What’s wrong with having a Life-time Award for disabled people with incurable life-long, degenerative impairments? An award that recognises that there are some disabled people who will never get better and will always need help. If people are already getting the maximum award they can get and can’t improve, what’s the point in checking to make sure that they still can’t do the things they couldn’t do ten years earlier? If there is no more money available, if the award cannot go up, if things can’t change what’s the point? People who are not going to get better don’t need to be reminded of this fact every ten years.

Once someone has been assessed, if they have been awarded the maximum available and there is no chance of anything changing apart from things getting worse then just leave it alone. Stop the endless form-filling, stop the endless prodding, poking and assessing, stop the printing and posting, stop the endless stream of brown envelopes, stop the stress, stop the worry. It benefits no-one, it saves nothing and it’s all  done at considerable cost to the Taxpayer.

I am completely and utterly fed up.

Why can’t the DWP just leave me alone.

I have received yet another lengthy form from them which I have to read, complete and return, by the beginning of April.

This time it’s for a ‘Capability for Work Assessment’.

Its not the first Government form I have had to complete recently either. I had to deal with a Personal Independence Payment (PIP) form only last month after they decided that I, alongside many, many other disabled people, needed to be transferred from the Disability Living Allowance (DLA), which I have been receiving since 1998, to the new PIP Benefit instead. It’s not even as if completing either of these forms will give me any more money, the amounts will remain at exactly the same, pitifully small, levels. We never get any type of pay rise whatsoever.

And, as far as my impairment is concerned anyway, there has been no miracle cure either. No improvement, no divine intervention and no miracle medical advance in the past quarter of a century. My Multiple Sclerosis hasn’t got any better during the intervening years between diagnosis and now, it has only got worse.

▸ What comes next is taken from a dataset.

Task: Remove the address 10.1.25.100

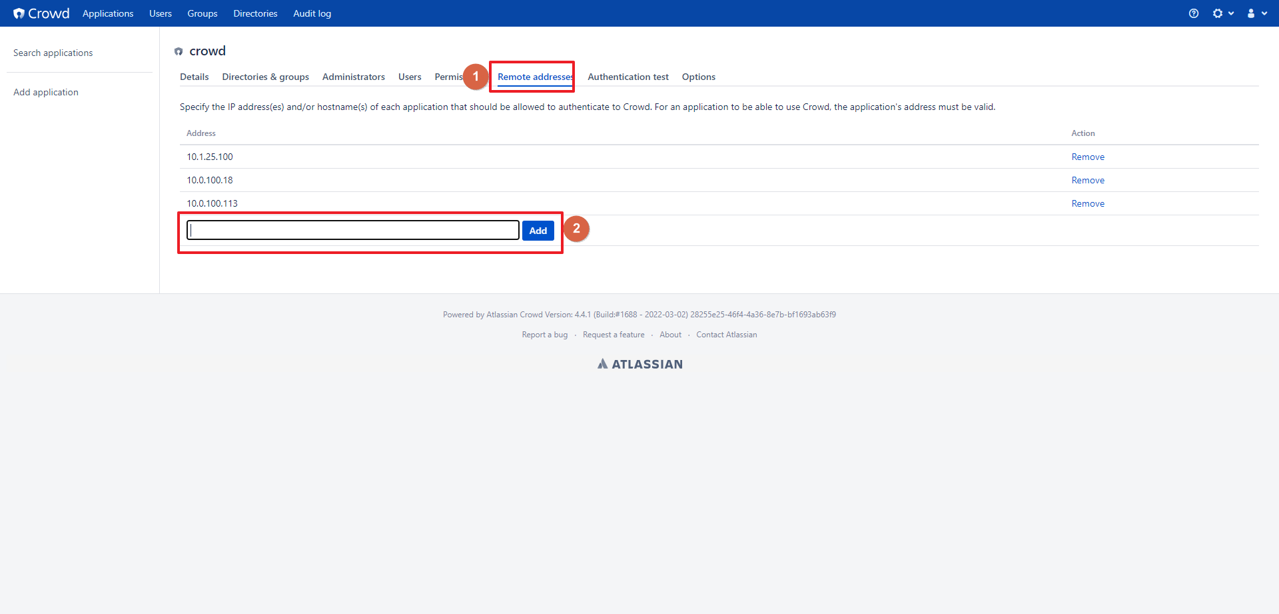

Thirty years on and it has only ever deteriorated.

But, despite this lack of movement, I still have to go through the form filling merry-go-round all over again.

What a complete waste of my time, their time, my ink, their ink, reams of their paper and their postage.

It’s not as if they’re short forms either. They expect me to write a novel, citing chapter and verse, excruciating detail after excruciating detail, about my condition and how it affects me on a day to day basis for every single question and there are an awful lot of questions. The new form is twenty-three pages long, the PIP form was much longer. I even have to give full contact details for my GP, my specialist nurse and my Consultant so they can all be sent a form to complete too where they will be asked to confirm that I’m not lying, exaggerating my condition or trying to cheat the system.  

I realise and fully acknowledge that the Government needs to make sure that the Taxpayer’s money is spent properly and wisely and that the people who are in receipt of Welfare Benefits are actually entitled to the money they are claiming but, for a disabled person diagnosed with a well-known and well-documented, degenerative condition which is never going to improve, however much the DWP, and I would like it, is, in my opinion, pointless.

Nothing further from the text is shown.